## Exercise directions
Reproduce the following lines exactly as they appear.

## Rows
──────

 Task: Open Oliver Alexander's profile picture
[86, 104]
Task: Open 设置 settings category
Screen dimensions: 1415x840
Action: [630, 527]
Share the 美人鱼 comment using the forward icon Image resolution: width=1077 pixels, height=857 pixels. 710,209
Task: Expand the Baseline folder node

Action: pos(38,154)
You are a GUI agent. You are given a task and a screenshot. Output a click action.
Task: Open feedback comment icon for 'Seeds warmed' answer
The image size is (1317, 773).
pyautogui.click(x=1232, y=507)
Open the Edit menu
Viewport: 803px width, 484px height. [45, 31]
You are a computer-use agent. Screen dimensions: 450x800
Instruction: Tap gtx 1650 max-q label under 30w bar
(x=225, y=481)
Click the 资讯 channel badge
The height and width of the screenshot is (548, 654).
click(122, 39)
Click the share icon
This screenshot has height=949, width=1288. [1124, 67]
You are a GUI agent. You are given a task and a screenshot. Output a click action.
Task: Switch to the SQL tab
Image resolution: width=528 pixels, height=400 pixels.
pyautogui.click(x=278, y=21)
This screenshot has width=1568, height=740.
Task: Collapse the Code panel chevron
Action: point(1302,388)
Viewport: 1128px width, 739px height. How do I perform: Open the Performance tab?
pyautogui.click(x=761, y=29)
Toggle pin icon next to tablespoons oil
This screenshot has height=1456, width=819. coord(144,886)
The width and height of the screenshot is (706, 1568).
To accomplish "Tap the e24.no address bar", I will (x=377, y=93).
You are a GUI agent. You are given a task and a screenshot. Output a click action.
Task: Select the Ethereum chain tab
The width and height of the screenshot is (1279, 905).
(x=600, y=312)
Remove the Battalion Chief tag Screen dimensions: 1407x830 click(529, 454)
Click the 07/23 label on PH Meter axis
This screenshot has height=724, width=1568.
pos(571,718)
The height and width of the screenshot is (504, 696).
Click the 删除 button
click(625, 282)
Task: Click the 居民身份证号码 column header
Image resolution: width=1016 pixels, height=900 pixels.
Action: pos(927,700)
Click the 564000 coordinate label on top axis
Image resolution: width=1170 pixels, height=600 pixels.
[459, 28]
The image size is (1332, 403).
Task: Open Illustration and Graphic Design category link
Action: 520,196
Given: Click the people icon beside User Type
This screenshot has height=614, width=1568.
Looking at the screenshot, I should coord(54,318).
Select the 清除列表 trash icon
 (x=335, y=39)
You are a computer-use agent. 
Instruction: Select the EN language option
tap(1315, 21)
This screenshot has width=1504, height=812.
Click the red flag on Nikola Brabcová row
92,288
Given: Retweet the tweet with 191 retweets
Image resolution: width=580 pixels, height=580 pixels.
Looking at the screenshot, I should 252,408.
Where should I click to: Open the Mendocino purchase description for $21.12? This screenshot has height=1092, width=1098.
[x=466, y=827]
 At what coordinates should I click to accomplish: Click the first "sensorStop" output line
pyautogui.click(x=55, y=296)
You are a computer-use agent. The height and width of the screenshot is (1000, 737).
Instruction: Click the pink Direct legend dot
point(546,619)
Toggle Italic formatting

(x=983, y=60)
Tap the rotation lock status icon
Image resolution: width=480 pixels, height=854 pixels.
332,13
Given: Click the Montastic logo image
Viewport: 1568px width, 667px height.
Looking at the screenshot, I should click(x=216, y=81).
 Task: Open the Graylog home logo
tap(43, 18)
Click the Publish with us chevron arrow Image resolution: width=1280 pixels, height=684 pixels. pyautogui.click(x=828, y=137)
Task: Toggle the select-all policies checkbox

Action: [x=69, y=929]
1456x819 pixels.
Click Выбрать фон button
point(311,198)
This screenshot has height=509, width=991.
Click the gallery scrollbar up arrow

──────

## Task output
 Task: Open Oliver Alexander's profile picture
[86, 104]
Task: Open 设置 settings category
Screen dimensions: 1415x840
Action: [630, 527]
Share the 美人鱼 comment using the forward icon Image resolution: width=1077 pixels, height=857 pixels. 710,209
Task: Expand the Baseline folder node

Action: pos(38,154)
You are a GUI agent. You are given a task and a screenshot. Output a click action.
Task: Open feedback comment icon for 'Seeds warmed' answer
The image size is (1317, 773).
pyautogui.click(x=1232, y=507)
Open the Edit menu
Viewport: 803px width, 484px height. [45, 31]
You are a computer-use agent. Screen dimensions: 450x800
Instruction: Tap gtx 1650 max-q label under 30w bar
(x=225, y=481)
Click the 资讯 channel badge
The height and width of the screenshot is (548, 654).
click(122, 39)
Click the share icon
This screenshot has height=949, width=1288. [1124, 67]
You are a GUI agent. You are given a task and a screenshot. Output a click action.
Task: Switch to the SQL tab
Image resolution: width=528 pixels, height=400 pixels.
pyautogui.click(x=278, y=21)
This screenshot has width=1568, height=740.
Task: Collapse the Code panel chevron
Action: point(1302,388)
Viewport: 1128px width, 739px height. How do I perform: Open the Performance tab?
pyautogui.click(x=761, y=29)
Toggle pin icon next to tablespoons oil
This screenshot has height=1456, width=819. coord(144,886)
The width and height of the screenshot is (706, 1568).
To accomplish "Tap the e24.no address bar", I will (x=377, y=93).
You are a GUI agent. You are given a task and a screenshot. Output a click action.
Task: Select the Ethereum chain tab
The width and height of the screenshot is (1279, 905).
(x=600, y=312)
Remove the Battalion Chief tag Screen dimensions: 1407x830 click(529, 454)
Click the 07/23 label on PH Meter axis
This screenshot has height=724, width=1568.
pos(571,718)
The height and width of the screenshot is (504, 696).
Click the 删除 button
click(625, 282)
Task: Click the 居民身份证号码 column header
Image resolution: width=1016 pixels, height=900 pixels.
Action: pos(927,700)
Click the 564000 coordinate label on top axis
Image resolution: width=1170 pixels, height=600 pixels.
[459, 28]
The image size is (1332, 403).
Task: Open Illustration and Graphic Design category link
Action: 520,196
Given: Click the people icon beside User Type
This screenshot has height=614, width=1568.
Looking at the screenshot, I should coord(54,318).
Select the 清除列表 trash icon
 (x=335, y=39)
You are a computer-use agent. 
Instruction: Select the EN language option
tap(1315, 21)
This screenshot has width=1504, height=812.
Click the red flag on Nikola Brabcová row
92,288
Given: Retweet the tweet with 191 retweets
Image resolution: width=580 pixels, height=580 pixels.
Looking at the screenshot, I should 252,408.
Where should I click to: Open the Mendocino purchase description for $21.12? This screenshot has height=1092, width=1098.
[x=466, y=827]
 At what coordinates should I click to accomplish: Click the first "sensorStop" output line
pyautogui.click(x=55, y=296)
You are a computer-use agent. The height and width of the screenshot is (1000, 737).
Instruction: Click the pink Direct legend dot
point(546,619)
Toggle Italic formatting

(x=983, y=60)
Tap the rotation lock status icon
Image resolution: width=480 pixels, height=854 pixels.
332,13
Given: Click the Montastic logo image
Viewport: 1568px width, 667px height.
Looking at the screenshot, I should click(x=216, y=81).
 Task: Open the Graylog home logo
tap(43, 18)
Click the Publish with us chevron arrow Image resolution: width=1280 pixels, height=684 pixels. pyautogui.click(x=828, y=137)
Task: Toggle the select-all policies checkbox

Action: [x=69, y=929]
1456x819 pixels.
Click Выбрать фон button
point(311,198)
This screenshot has height=509, width=991.
Click the gallery scrollbar up arrow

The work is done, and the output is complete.